Copy out the listing beneath, missing nothing.

╭──

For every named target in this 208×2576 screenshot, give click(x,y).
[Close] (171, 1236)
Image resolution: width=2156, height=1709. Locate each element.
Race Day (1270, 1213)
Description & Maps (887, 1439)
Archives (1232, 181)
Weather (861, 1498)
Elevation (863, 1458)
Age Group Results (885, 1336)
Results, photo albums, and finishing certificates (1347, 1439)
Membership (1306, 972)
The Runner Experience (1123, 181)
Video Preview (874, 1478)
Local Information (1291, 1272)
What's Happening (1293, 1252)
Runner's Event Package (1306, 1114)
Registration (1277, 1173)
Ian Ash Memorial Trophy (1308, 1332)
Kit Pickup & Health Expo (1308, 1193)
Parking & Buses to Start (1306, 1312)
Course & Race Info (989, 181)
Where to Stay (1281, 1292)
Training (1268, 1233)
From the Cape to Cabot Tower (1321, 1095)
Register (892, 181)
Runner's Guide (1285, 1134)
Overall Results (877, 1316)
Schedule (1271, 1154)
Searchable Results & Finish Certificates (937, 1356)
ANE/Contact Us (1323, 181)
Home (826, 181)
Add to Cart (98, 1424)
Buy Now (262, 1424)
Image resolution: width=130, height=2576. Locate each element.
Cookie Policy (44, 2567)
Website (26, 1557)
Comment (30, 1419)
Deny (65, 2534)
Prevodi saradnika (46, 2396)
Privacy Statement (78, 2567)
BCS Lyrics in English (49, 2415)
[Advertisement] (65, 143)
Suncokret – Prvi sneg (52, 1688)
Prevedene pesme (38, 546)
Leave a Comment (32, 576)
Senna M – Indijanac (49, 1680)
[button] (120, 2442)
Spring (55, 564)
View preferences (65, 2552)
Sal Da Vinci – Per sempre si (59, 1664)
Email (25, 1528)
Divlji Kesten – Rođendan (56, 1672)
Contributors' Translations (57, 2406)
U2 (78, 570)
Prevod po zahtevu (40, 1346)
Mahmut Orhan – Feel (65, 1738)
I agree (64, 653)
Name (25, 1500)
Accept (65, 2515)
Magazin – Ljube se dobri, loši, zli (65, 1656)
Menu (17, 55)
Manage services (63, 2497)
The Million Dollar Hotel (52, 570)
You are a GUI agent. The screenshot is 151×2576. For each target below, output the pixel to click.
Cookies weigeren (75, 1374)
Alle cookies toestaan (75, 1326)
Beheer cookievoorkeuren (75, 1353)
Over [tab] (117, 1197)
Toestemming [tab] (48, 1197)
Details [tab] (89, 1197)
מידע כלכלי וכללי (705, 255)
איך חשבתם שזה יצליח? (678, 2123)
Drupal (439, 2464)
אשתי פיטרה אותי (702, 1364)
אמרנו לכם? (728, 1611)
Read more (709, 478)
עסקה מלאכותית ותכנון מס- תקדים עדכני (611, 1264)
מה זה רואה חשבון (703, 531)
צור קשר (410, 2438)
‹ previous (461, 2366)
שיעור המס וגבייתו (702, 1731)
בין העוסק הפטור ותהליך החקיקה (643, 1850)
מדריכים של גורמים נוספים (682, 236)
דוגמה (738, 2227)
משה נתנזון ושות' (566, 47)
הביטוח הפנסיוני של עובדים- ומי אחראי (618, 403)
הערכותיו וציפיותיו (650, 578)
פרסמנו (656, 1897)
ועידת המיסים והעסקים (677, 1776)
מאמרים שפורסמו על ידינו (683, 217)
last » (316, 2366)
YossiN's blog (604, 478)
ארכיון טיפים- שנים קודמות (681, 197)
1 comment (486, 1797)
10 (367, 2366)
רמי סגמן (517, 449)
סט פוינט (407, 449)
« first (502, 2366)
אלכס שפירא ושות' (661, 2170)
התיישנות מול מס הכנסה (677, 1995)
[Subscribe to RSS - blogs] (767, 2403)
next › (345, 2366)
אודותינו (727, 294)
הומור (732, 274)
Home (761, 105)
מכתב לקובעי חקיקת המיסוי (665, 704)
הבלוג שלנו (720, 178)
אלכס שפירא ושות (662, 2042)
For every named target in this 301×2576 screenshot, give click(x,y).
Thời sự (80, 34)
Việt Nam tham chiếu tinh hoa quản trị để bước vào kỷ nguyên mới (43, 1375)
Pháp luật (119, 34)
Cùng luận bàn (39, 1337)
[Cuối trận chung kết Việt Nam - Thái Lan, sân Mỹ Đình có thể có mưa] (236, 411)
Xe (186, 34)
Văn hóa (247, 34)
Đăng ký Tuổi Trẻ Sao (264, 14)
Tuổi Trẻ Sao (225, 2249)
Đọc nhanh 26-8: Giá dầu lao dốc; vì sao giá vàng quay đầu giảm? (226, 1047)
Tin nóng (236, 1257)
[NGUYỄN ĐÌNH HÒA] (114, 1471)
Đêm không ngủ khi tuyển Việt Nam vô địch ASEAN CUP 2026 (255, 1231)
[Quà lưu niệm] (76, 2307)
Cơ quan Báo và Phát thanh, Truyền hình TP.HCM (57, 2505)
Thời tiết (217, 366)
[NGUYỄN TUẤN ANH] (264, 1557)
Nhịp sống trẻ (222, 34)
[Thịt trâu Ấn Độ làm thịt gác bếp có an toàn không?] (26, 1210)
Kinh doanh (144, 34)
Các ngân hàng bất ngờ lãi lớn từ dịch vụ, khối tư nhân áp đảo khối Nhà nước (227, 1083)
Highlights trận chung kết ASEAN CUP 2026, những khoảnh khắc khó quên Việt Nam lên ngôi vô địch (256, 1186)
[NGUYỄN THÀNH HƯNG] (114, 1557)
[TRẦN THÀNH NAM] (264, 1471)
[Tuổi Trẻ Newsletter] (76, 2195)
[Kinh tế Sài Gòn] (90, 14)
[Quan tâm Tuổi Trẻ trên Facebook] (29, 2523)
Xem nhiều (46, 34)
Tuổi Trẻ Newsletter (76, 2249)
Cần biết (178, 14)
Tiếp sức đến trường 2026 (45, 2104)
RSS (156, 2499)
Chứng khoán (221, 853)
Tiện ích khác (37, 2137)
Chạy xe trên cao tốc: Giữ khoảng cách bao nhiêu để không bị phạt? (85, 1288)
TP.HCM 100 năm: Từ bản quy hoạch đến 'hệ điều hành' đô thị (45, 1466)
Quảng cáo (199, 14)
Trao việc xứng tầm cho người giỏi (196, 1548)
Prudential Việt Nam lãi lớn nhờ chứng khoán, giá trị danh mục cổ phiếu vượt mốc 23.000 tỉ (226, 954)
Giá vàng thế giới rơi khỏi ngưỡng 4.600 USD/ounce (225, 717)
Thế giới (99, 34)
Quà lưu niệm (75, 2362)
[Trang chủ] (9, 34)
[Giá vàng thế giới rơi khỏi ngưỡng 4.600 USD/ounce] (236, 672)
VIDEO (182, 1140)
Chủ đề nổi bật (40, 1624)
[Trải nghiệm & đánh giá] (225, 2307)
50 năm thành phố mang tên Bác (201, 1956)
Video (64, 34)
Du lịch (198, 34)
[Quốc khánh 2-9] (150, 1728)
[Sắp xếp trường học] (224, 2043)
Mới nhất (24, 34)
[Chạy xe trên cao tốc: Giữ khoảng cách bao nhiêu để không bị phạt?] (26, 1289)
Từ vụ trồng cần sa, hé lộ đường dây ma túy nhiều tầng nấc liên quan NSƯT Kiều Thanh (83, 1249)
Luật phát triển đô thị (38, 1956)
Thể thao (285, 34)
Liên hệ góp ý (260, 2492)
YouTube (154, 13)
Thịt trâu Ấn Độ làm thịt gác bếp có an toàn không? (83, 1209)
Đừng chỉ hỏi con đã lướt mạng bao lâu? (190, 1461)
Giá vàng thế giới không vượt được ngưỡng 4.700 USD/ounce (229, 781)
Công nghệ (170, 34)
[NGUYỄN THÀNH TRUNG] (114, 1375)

╰──

## Final answer
For every named target in this 208×2576 screenshot, give click(x,y).
[Close] (171, 1236)
Image resolution: width=2156, height=1709. Locate each element.
Race Day (1270, 1213)
Description & Maps (887, 1439)
Archives (1232, 181)
Weather (861, 1498)
Elevation (863, 1458)
Age Group Results (885, 1336)
Results, photo albums, and finishing certificates (1347, 1439)
Membership (1306, 972)
The Runner Experience (1123, 181)
Video Preview (874, 1478)
Local Information (1291, 1272)
What's Happening (1293, 1252)
Runner's Event Package (1306, 1114)
Registration (1277, 1173)
Ian Ash Memorial Trophy (1308, 1332)
Kit Pickup & Health Expo (1308, 1193)
Parking & Buses to Start (1306, 1312)
Course & Race Info (989, 181)
Where to Stay (1281, 1292)
Training (1268, 1233)
From the Cape to Cabot Tower (1321, 1095)
Register (892, 181)
Runner's Guide (1285, 1134)
Overall Results (877, 1316)
Schedule (1271, 1154)
Searchable Results & Finish Certificates (937, 1356)
ANE/Contact Us (1323, 181)
Home (826, 181)
Add to Cart (98, 1424)
Buy Now (262, 1424)
Image resolution: width=130, height=2576. Locate each element.
Cookie Policy (44, 2567)
Website (26, 1557)
Comment (30, 1419)
Deny (65, 2534)
Prevodi saradnika (46, 2396)
Privacy Statement (78, 2567)
BCS Lyrics in English (49, 2415)
[Advertisement] (65, 143)
Suncokret – Prvi sneg (52, 1688)
Prevedene pesme (38, 546)
Leave a Comment (32, 576)
Senna M – Indijanac (49, 1680)
[button] (120, 2442)
Spring (55, 564)
View preferences (65, 2552)
Sal Da Vinci – Per sempre si (59, 1664)
Email (25, 1528)
Divlji Kesten – Rođendan (56, 1672)
Contributors' Translations (57, 2406)
U2 (78, 570)
Prevod po zahtevu (40, 1346)
Mahmut Orhan – Feel (65, 1738)
I agree (64, 653)
Name (25, 1500)
Accept (65, 2515)
Magazin – Ljube se dobri, loši, zli (65, 1656)
Menu (17, 55)
Manage services (63, 2497)
The Million Dollar Hotel (52, 570)
You are a GUI agent. The screenshot is 151×2576. For each target below, output the pixel to click.
Cookies weigeren (75, 1374)
Alle cookies toestaan (75, 1326)
Beheer cookievoorkeuren (75, 1353)
Over [tab] (117, 1197)
Toestemming [tab] (48, 1197)
Details [tab] (89, 1197)
מידע כלכלי וכללי (705, 255)
איך חשבתם שזה יצליח? (678, 2123)
Drupal (439, 2464)
אשתי פיטרה אותי (702, 1364)
אמרנו לכם? (728, 1611)
Read more (709, 478)
עסקה מלאכותית ותכנון מס- תקדים עדכני (611, 1264)
מה זה רואה חשבון (703, 531)
צור קשר (410, 2438)
‹ previous (461, 2366)
שיעור המס וגבייתו (702, 1731)
בין העוסק הפטור ותהליך החקיקה (643, 1850)
מדריכים של גורמים נוספים (682, 236)
דוגמה (738, 2227)
משה נתנזון ושות' (566, 47)
הביטוח הפנסיוני של עובדים- ומי אחראי (618, 403)
הערכותיו וציפיותיו (650, 578)
פרסמנו (656, 1897)
ועידת המיסים והעסקים (677, 1776)
מאמרים שפורסמו על ידינו (683, 217)
last » (316, 2366)
YossiN's blog (604, 478)
ארכיון טיפים- שנים קודמות (681, 197)
1 comment (486, 1797)
10 (367, 2366)
רמי סגמן (517, 449)
סט פוינט (407, 449)
« first (502, 2366)
אלכס שפירא ושות' (661, 2170)
התיישנות מול מס הכנסה (677, 1995)
[Subscribe to RSS - blogs] (767, 2403)
next › (345, 2366)
אודותינו (727, 294)
הומור (732, 274)
Home (761, 105)
מכתב לקובעי חקיקת המיסוי (665, 704)
הבלוג שלנו (720, 178)
אלכס שפירא ושות (662, 2042)
For every named target in this 301×2576 screenshot, give click(x,y).
Thời sự (80, 34)
Việt Nam tham chiếu tinh hoa quản trị để bước vào kỷ nguyên mới (43, 1375)
Pháp luật (119, 34)
Cùng luận bàn (39, 1337)
[Cuối trận chung kết Việt Nam - Thái Lan, sân Mỹ Đình có thể có mưa] (236, 411)
Xe (186, 34)
Văn hóa (247, 34)
Đăng ký Tuổi Trẻ Sao (264, 14)
Tuổi Trẻ Sao (225, 2249)
Đọc nhanh 26-8: Giá dầu lao dốc; vì sao giá vàng quay đầu giảm? (226, 1047)
Tin nóng (236, 1257)
[NGUYỄN ĐÌNH HÒA] (114, 1471)
Đêm không ngủ khi tuyển Việt Nam vô địch ASEAN CUP 2026 (255, 1231)
[Quà lưu niệm] (76, 2307)
Cơ quan Báo và Phát thanh, Truyền hình TP.HCM (57, 2505)
Thời tiết (217, 366)
[NGUYỄN TUẤN ANH] (264, 1557)
Nhịp sống trẻ (222, 34)
[Thịt trâu Ấn Độ làm thịt gác bếp có an toàn không?] (26, 1210)
Kinh doanh (144, 34)
Các ngân hàng bất ngờ lãi lớn từ dịch vụ, khối tư nhân áp đảo khối Nhà nước (227, 1083)
Highlights trận chung kết ASEAN CUP 2026, những khoảnh khắc khó quên Việt Nam lên ngôi vô địch (256, 1186)
[NGUYỄN THÀNH HƯNG] (114, 1557)
[TRẦN THÀNH NAM] (264, 1471)
[Tuổi Trẻ Newsletter] (76, 2195)
[Kinh tế Sài Gòn] (90, 14)
[Quan tâm Tuổi Trẻ trên Facebook] (29, 2523)
Xem nhiều (46, 34)
Tuổi Trẻ Newsletter (76, 2249)
Cần biết (178, 14)
Tiếp sức đến trường 2026 (45, 2104)
RSS (156, 2499)
Chứng khoán (221, 853)
Tiện ích khác (37, 2137)
Chạy xe trên cao tốc: Giữ khoảng cách bao nhiêu để không bị phạt? (85, 1288)
TP.HCM 100 năm: Từ bản quy hoạch đến 'hệ điều hành' đô thị (45, 1466)
Quảng cáo (199, 14)
Trao việc xứng tầm cho người giỏi (196, 1548)
Prudential Việt Nam lãi lớn nhờ chứng khoán, giá trị danh mục cổ phiếu vượt mốc 23.000 tỉ (226, 954)
Giá vàng thế giới rơi khỏi ngưỡng 4.600 USD/ounce (225, 717)
Thế giới (99, 34)
Quà lưu niệm (75, 2362)
[Trang chủ] (9, 34)
[Giá vàng thế giới rơi khỏi ngưỡng 4.600 USD/ounce] (236, 672)
VIDEO (182, 1140)
Chủ đề nổi bật (40, 1624)
[Trải nghiệm & đánh giá] (225, 2307)
50 năm thành phố mang tên Bác (201, 1956)
Video (64, 34)
Du lịch (198, 34)
[Quốc khánh 2-9] (150, 1728)
[Sắp xếp trường học] (224, 2043)
Mới nhất (24, 34)
[Chạy xe trên cao tốc: Giữ khoảng cách bao nhiêu để không bị phạt?] (26, 1289)
Từ vụ trồng cần sa, hé lộ đường dây ma túy nhiều tầng nấc liên quan NSƯT Kiều Thanh (83, 1249)
Luật phát triển đô thị (38, 1956)
Thể thao (285, 34)
Liên hệ góp ý (260, 2492)
YouTube (154, 13)
Thịt trâu Ấn Độ làm thịt gác bếp có an toàn không? (83, 1209)
Đừng chỉ hỏi con đã lướt mạng bao lâu? (190, 1461)
Giá vàng thế giới không vượt được ngưỡng 4.700 USD/ounce (229, 781)
Công nghệ (170, 34)
[NGUYỄN THÀNH TRUNG] (114, 1375)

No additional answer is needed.